* **PROBLEM TO WORK ON**:
Set the records down again in full, with every word kept.

*** EXTRACTED RECORDS ***

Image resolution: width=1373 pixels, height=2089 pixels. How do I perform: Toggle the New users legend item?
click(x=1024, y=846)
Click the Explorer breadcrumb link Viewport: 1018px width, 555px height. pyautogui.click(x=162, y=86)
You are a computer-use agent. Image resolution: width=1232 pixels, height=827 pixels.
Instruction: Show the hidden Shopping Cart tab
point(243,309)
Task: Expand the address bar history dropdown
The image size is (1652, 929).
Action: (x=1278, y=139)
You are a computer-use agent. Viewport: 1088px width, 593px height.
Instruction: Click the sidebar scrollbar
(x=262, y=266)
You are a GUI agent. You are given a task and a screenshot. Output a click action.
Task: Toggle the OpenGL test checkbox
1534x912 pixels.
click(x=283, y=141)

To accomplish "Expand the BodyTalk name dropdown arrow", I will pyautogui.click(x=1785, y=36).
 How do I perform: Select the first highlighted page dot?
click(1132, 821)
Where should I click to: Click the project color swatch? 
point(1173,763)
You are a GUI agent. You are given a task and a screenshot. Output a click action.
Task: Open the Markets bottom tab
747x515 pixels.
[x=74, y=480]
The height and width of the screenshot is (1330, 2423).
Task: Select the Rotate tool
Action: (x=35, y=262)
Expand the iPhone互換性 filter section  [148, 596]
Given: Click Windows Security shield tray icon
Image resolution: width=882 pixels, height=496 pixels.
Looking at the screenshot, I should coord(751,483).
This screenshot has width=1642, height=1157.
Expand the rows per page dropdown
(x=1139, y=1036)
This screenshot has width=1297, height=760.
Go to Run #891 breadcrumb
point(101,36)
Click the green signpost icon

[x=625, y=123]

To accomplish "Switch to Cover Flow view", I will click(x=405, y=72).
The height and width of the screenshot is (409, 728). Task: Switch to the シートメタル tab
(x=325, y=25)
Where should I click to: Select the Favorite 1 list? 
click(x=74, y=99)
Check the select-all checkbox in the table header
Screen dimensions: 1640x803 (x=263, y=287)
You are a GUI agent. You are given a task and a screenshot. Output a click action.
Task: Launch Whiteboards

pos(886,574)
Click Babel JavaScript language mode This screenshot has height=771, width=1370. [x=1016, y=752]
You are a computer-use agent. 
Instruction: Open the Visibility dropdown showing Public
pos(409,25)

*** End of EXTRACTED RECORDS ***

* **REPLY TO THE EXERCISE**:
Image resolution: width=1373 pixels, height=2089 pixels. How do I perform: Toggle the New users legend item?
click(x=1024, y=846)
Click the Explorer breadcrumb link Viewport: 1018px width, 555px height. pyautogui.click(x=162, y=86)
You are a computer-use agent. Image resolution: width=1232 pixels, height=827 pixels.
Instruction: Show the hidden Shopping Cart tab
point(243,309)
Task: Expand the address bar history dropdown
The image size is (1652, 929).
Action: (x=1278, y=139)
You are a computer-use agent. Viewport: 1088px width, 593px height.
Instruction: Click the sidebar scrollbar
(x=262, y=266)
You are a GUI agent. You are given a task and a screenshot. Output a click action.
Task: Toggle the OpenGL test checkbox
1534x912 pixels.
click(x=283, y=141)

To accomplish "Expand the BodyTalk name dropdown arrow", I will pyautogui.click(x=1785, y=36).
 How do I perform: Select the first highlighted page dot?
click(1132, 821)
Where should I click to: Click the project color swatch? 
point(1173,763)
You are a GUI agent. You are given a task and a screenshot. Output a click action.
Task: Open the Markets bottom tab
747x515 pixels.
[x=74, y=480]
The height and width of the screenshot is (1330, 2423).
Task: Select the Rotate tool
Action: (x=35, y=262)
Expand the iPhone互換性 filter section  [148, 596]
Given: Click Windows Security shield tray icon
Image resolution: width=882 pixels, height=496 pixels.
Looking at the screenshot, I should coord(751,483).
This screenshot has width=1642, height=1157.
Expand the rows per page dropdown
(x=1139, y=1036)
This screenshot has width=1297, height=760.
Go to Run #891 breadcrumb
point(101,36)
Click the green signpost icon

[x=625, y=123]

To accomplish "Switch to Cover Flow view", I will click(x=405, y=72).
The height and width of the screenshot is (409, 728). Task: Switch to the シートメタル tab
(x=325, y=25)
Where should I click to: Select the Favorite 1 list? 
click(x=74, y=99)
Check the select-all checkbox in the table header
Screen dimensions: 1640x803 (x=263, y=287)
You are a GUI agent. You are given a task and a screenshot. Output a click action.
Task: Launch Whiteboards

pos(886,574)
Click Babel JavaScript language mode This screenshot has height=771, width=1370. [x=1016, y=752]
You are a computer-use agent. 
Instruction: Open the Visibility dropdown showing Public
pos(409,25)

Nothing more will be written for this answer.